Kaleidoscope Sequence showing border lines on export only

  • December 4, 2018
  • 1 reply
  • 453 views

I'm working on a kaleidoscope style sequence, and while it looks fine in my timeline, I sometimes see a horizontal and/or vertical line on export.

Here is a screen shot from the program monitor where it looks correct:

Here is a screenshot from the export window (it renders this way), where you can see a horizontal line through the center:

Some technical details:

The sequence is 1920x1080 HD.  It has 4 layers, and as far as I can tell I have the correct settings for a clean set of "mirrors".  Each layer has the same source HD sequence at 50% scale.  The positions are as follows:

  • Top left layer: 480, 270
  • Top right layer: 1440, 270
  • Bottom right layer: 1440, 810
  • Bottom left layer: 480, 810

The horizontal and vertical flip effects are applied accordingly.

The source HD sequence has a much larger video source (5472x3648), and some scale/zoom keyframes are applied for motion.  The source video was encoded with Cineform.

Things I've tried:

  • I tried re-encoding the video source into ProResHQ (from CineForm, not from the raw files).
  • I've tried re-positioning the layers in the main sequence, 10 or 100 pixels, but the lines remain.

Interestingly, I have source materiel in another sequence that was shot UHD h.264, and it does not have this issue.  So I'm wondering if it's codec related?  I have 3 separate sequences that all have this issue (so far), and all were encoded from canon raw files into CineForm.  My next step would be to re-encode them with something else, but that will take a lot of time as stabilization and some other things have already been applied.  So I'm trying to nail this down before I re-do that work.

Any ideas are greatly appreciated!

Cheers,

Bill

This topic has been closed for replies.
Correct answer Bill Shupp

After further testing, I found that the above workarounds were not worth it.  I also found that After Effects has none of these problems.  Further, I was able to render successfully via a linked AE composition from Premiere Pro.  So that's the approach I'll be using going forward.

1 reply

Legend
December 4, 2018

MPEG works best when both dimensions are evenly divisible by 8.  Work that into your scaling.

Inspiring
December 6, 2018

Thanks for the response, Jim.  I did try altering scaling a number of ways, to no avail.

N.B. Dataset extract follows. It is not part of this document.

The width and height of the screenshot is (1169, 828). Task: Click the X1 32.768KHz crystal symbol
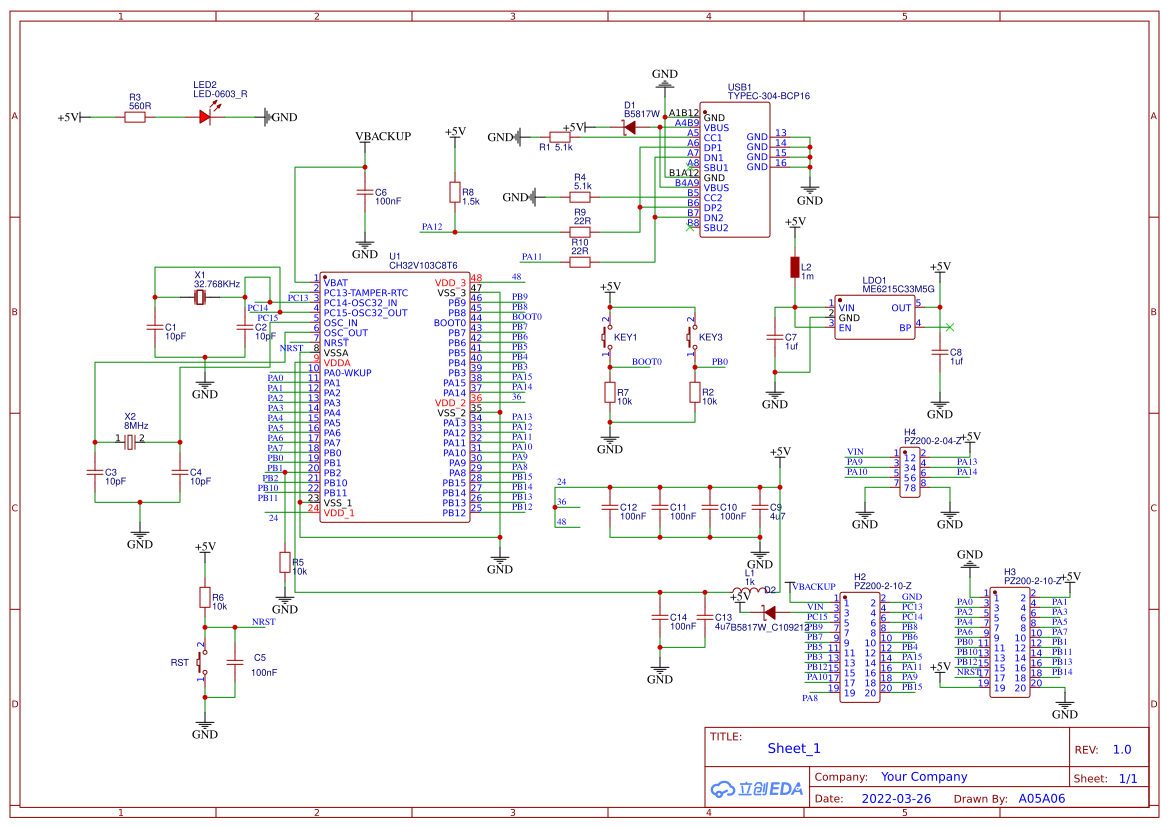tap(199, 297)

I've found two changes that get around this issue:

  1. Don't use the vertical flip effect.  Instead, use a combination of horizontal flip and rotation.  While this improves the situation, I still have very thin black lines vertically and and horizontally (like a plus sign through the image).
  2. To get rid fo the remaining black lines, I have to render the source HD sequence (that contains the larger video clip), and re-import it to use in the layering process.

While this is a workaround, it's pretty inconvenient.  Going to leave this open to see if anyone else has any ideas.

Bill ShuppAuthorCorrect answer
Inspiring
December 8, 2018

After further testing, I found that the above workarounds were not worth it.  I also found that After Effects has none of these problems.  Further, I was able to render successfully via a linked AE composition from Premiere Pro.  So that's the approach I'll be using going forward.